* QUOTED PASSAGE:
↓↓↓

The reason may be obviously excessive lending at lower and lower rate of interest. It may be caused by non repayment of installments by borrowers in time which cause undue pressure on liquidity.
In the olden days there use to be 33 to 35 percent SLR and 10% as CRR and banks were left with hardly 50% of their deposts for lending to borrowers. Credit Deposit ratio was hardly 55 to 60%. Now a days CRR has come down to roughly 5% and SLR has come down to the level of 25%. As such banks have got additional capacity of 15 % of their deposits for extending credit. In such position banks are pressed to go for more and more lending. If the borrowers fail to repay or do not willfully repay the installments in time, the bank’s good money is blocked in the hands of such bad borrowers. This has given birth to bad assets in large proportion.
Banks may say that their net NPA ( Bad assets) is less than 1% but the fact is that bad assets is even upto 20% in many banks . Bank may claim that they are adequately capitalized and their Capital Adequacy ratio is more than stipulated ratio of 10% as per Basel;s norms. If banks properly look into their asset portfolio and truly distinguish between good assets and bad assets as per RBI norms I think all banks will face erosion in capital and their actual CAR will fall short ot stipulated norms to a considerable extent. Obviously such exposure will precipitate the real reason of liquidity crisis in the banks. Over lending and less recovery of loans may be a great contributor of liquidity crisis.
Secondly banks have started lending more in retail sector like housing and auto loans and personal loans where repayment period and gestation period is more .Besides all lending in real estate sector or sensitive sector is not productive to that extent as happens in case of financing directly in manufacturing and agriculture sector. Financing to brokers, MFs, NBFC, s, builders may increase the advance portfolio of banks but fail to contribute in actual growth of GDP which may help in alleviating the problems of poor and middle class families, It is worthwhile to mention here that entire talk of GDP growth is meaningless for ninety nine percent of population of the country. The so-called reformation measure initiated by learned FM and PM in the year 1991 are getting exposed slowly not only in India but in the entire world where blind policy of globalization was followed without strict monitoring and continued assessment of the results of freedom granted to private sector.

↑↑↑

* GOAL OF THE EXERCISE: In the passage on bank liquidity, how much additional lending capacity have banks gained from the lower CRR and SLR, as a share of their deposits?

* SUPPLIED MATERIAL:

↓↓↓

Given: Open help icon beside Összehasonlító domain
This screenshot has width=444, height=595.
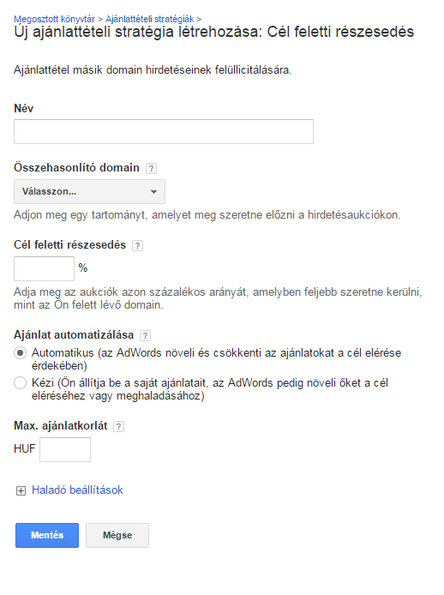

↑↑↑

* TASK ANSWER: 15 percent of their deposits